Three shifts drive this:

  • Sectors in decline and growth pull apart. Coal, refined petroleum, and some traditional manufacturing roles are shrinking, while renewables, waste management, and clean energy expand. Workers often need a different skill set, not just a different employer.
  • The just transition raises expectations. Government and union pressure for a fair move to net zero means employers are expected to retrain or redeploy people, not simply let them go. How a business handles this affects its reputation as an employer.
  • Tech growth still brings disruption. A growing sector still restructures. Technology firms cut and rebuild teams as priorities shift, so even in-demand fields generate redundancies that need careful handling.

How reskilling moves people into green roles

Reskilling moves people into green roles by mapping the skills they already have against the skills a growing sector needs, then closing the gap with targeted training. An engineer, project manager, or operations lead often holds transferable skills that apply directly to clean energy or sustainability work.

The scale of need is clear. The World Economic Forum’s 2025 Future of Jobs report estimates that 39% of core skills will change by 2030, and UK government research suggests hundreds of thousands of existing workers already hold skills relevant to clean energy roles. The barrier is rarely aptitude. It is structured support to make the move.

This is where skill mapping and redeployment do the heavy lifting. Mapping shows which staff sit closest to in-demand roles, redeployment keeps them inside the business where a suitable role exists, and outplacement supports a clean external move where it does not.

What employers should do now

Employers should map exposure, retrain where roles overlap, and line up transition support before announcing change, not after. Acting early widens the options for affected staff and protects the employer brand.

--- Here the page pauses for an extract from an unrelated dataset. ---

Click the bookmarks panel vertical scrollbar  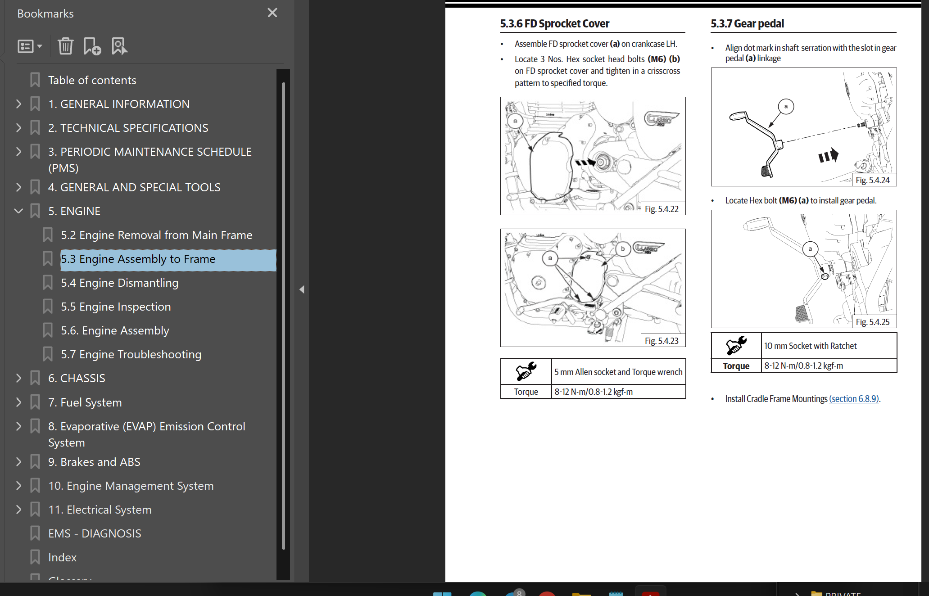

  • Map which roles are exposed. Identify roles most at risk from automation or sector decline, and the roles that could absorb green or digital skills.
  • Retrain where skills overlap. Fund targeted reskilling for staff whose existing skills sit close to in-demand green and tech roles.
  • Prioritise internal moves. Use redeployment to keep capable people inside the business before looking externally.
  • Line up outplacement early. Arrange career transition support before redundancies are announced, so exiting staff move quickly into growing sectors.
  • Account for location. Factor in where green roles are concentrated, since geography affects how realistic a move is for each person.

Weighing up the cost of support is part of this. Our guide to the costs of outplacement sets out what to budget, and the benefits of outplacement shows what that spend protects.

Frequently asked questions

What counts as a green job?

A green job is any role that protects or restores the environment, reduces emissions, or supports the shift away from fossil fuels. This includes renewable energy, waste management, retrofit, and sustainability roles. It also covers roles in other sectors, such as finance or operations, where the work has a clear environmental focus.

How many green jobs are there in the UK?

The UK had an estimated 652,100 full-time equivalent green jobs in 2024, based on Office for National Statistics figures released in March 2026. The government has a target of two million green jobs by 2030, supported by the Clean Energy Jobs Plan, so the figure is expected to keep rising over the rest of the decade.

Can employees move from declining sectors into green jobs?

Yes. Many workers in declining sectors hold transferable skills that apply to green roles, particularly in engineering, project management, and skilled trades. The move usually needs some retraining to close a specific skills gap. Skill mapping identifies who sits closest to in-demand roles, and reskilling fills the remaining gap.

How does outplacement support green career moves?

Outplacement supports green career moves by combining coaching, skills assessment, and job search help focused on growing sectors. Coaches help participants identify transferable skills, target green and tech employers, and prepare for those roles. Where a suitable internal role exists, redeployment can keep the person inside the business instead.